How to Know if the Ingredients in your Beauty and Cosmetic Products are Safe for the Environment

As the beauty industry and consumers move toward a greener and more sustainable future, manufacturers and ingredient suppliers have an obligation to help consumers understand the ingredients that are used in their products. Consumers are searching for cleaner products and reading ingredient labels without full knowledge of the nomenclature. This can lead to confusion, rather than clarity. We'd like to take a minute to answer your questions...

Are Polymers in Beauty and Cosmetic Products the same as Microplastics? 

No. While all plastics are made up of polymers, not all polymers end up as plastics.

When they are used in personal care, beauty and cosmetic products, polymers are the building blocks for some key ingredients.  In these products polymers can end up in many physical forms, including liquids and gels. For example, some polymers are hygroscopic, which means they swell in water.  When used in cosmetics and beauty products, this type of polymer acts a binder that holds the ingredients together. They can end up as thickeners for shampoos, conditioners and lotions so that they don’t flow out of the bottle all at once, like a liquid would.  Watch this video to learn more. Because the polymers used in personal care, beauty and cosmetic products typically are in gel or liquid form, they are not microplastics.

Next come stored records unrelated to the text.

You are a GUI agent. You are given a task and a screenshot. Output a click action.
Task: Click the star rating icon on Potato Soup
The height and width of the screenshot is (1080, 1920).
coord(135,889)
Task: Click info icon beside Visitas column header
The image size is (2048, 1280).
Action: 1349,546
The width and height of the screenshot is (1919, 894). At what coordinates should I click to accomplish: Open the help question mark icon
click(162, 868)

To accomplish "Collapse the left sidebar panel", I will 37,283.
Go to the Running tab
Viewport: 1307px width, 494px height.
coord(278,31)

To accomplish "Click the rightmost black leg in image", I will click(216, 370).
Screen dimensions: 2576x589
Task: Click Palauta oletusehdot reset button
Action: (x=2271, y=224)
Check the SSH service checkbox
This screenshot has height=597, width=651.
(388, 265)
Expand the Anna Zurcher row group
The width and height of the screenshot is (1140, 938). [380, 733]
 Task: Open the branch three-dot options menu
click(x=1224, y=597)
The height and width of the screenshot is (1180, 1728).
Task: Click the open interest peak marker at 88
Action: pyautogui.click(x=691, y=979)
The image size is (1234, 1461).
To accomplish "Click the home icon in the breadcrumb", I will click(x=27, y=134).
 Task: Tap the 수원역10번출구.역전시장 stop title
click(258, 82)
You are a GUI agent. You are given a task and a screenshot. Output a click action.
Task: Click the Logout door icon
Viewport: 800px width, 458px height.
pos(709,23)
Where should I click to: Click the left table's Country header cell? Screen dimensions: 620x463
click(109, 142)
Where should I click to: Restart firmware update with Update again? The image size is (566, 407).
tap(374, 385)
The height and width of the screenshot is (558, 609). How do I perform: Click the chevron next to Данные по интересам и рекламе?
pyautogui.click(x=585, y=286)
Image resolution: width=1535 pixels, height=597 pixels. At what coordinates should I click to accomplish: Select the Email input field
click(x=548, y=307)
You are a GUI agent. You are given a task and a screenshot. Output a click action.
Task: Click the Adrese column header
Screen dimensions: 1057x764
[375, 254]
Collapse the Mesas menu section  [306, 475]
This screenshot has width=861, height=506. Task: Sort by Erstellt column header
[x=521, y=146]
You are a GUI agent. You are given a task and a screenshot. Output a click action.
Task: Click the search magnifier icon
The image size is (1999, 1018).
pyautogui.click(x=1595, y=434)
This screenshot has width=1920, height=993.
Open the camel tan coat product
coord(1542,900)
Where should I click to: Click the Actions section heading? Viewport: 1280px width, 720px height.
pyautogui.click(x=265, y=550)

Microplastics, on the other hand, are generally considered to be any type of tiny, solid plastic particle – usually defined as being 5 millimeters or less in size. They come from all kinds of sources, and if they are not caught by wastewater treatment plants, they could be ingested by marine life.

What's on the Label?

Those funny names that appear on the labels of personal care products, names like Acrylates Copolymer and Acrylate Crosspolymer, are assigned their names according to the International Nomenclature for Cosmetics Ingredients. They are commonly referred to as the INCI name. The end use and physical form of an ingredient is not a factor in assigning an INCI name.  In fact, the same INCI name will apply to an ingredient regardless of whether it ends up being used in liquid, gel or solid format in a personal care product. In other words, the ingredient name on the label does not tell you whether the ingredient is being used in the product as liquid, a gel or a solid.

 

Some groups have tried to use INCI names to identify personal care products that contain microplastics. They make the wrong assumption that all ingredients with the term "poly" in the INCI name means microplastic. These groups are not asking the next and most important question: is the polymer being used in the product as a liquid, a gel or a solid?  Without knowing the answer to that question, INCI names on a product label will not tell you whether the product contains microplastics or not.  Read More from industry experts Cosmetics & Toilietries.

 

The Committee that assigns INCI names to ingredients has acknowledged this confusion. In August 2019, the committee issued a statement, warning against the use of INCI names to identify microplastics in cosmetic and personal care products.  As the INCI committee states:  "The assumption that all polymers are microplastics is inaccurate and misleading...the single most distinguishing feature is the fact that a microplastic material is a solid particle. This characteristic cannot be identified or implied simply by reading the ingredient's INCI name and drawing the inference that the term 'poly' means microplastic." 

What are Plastic Microbeads?

There was a time when it was popular to add small solid plastic particles called “microbeads” to beauty and cosmetic products for decoration or exfoliation.  Due to environmental concerns about what happens to microbeads after they are washed down the drain, they were banned by many countries, including the United States, many years ago. Because of these bans, microbeads have been replaced with other ingredients.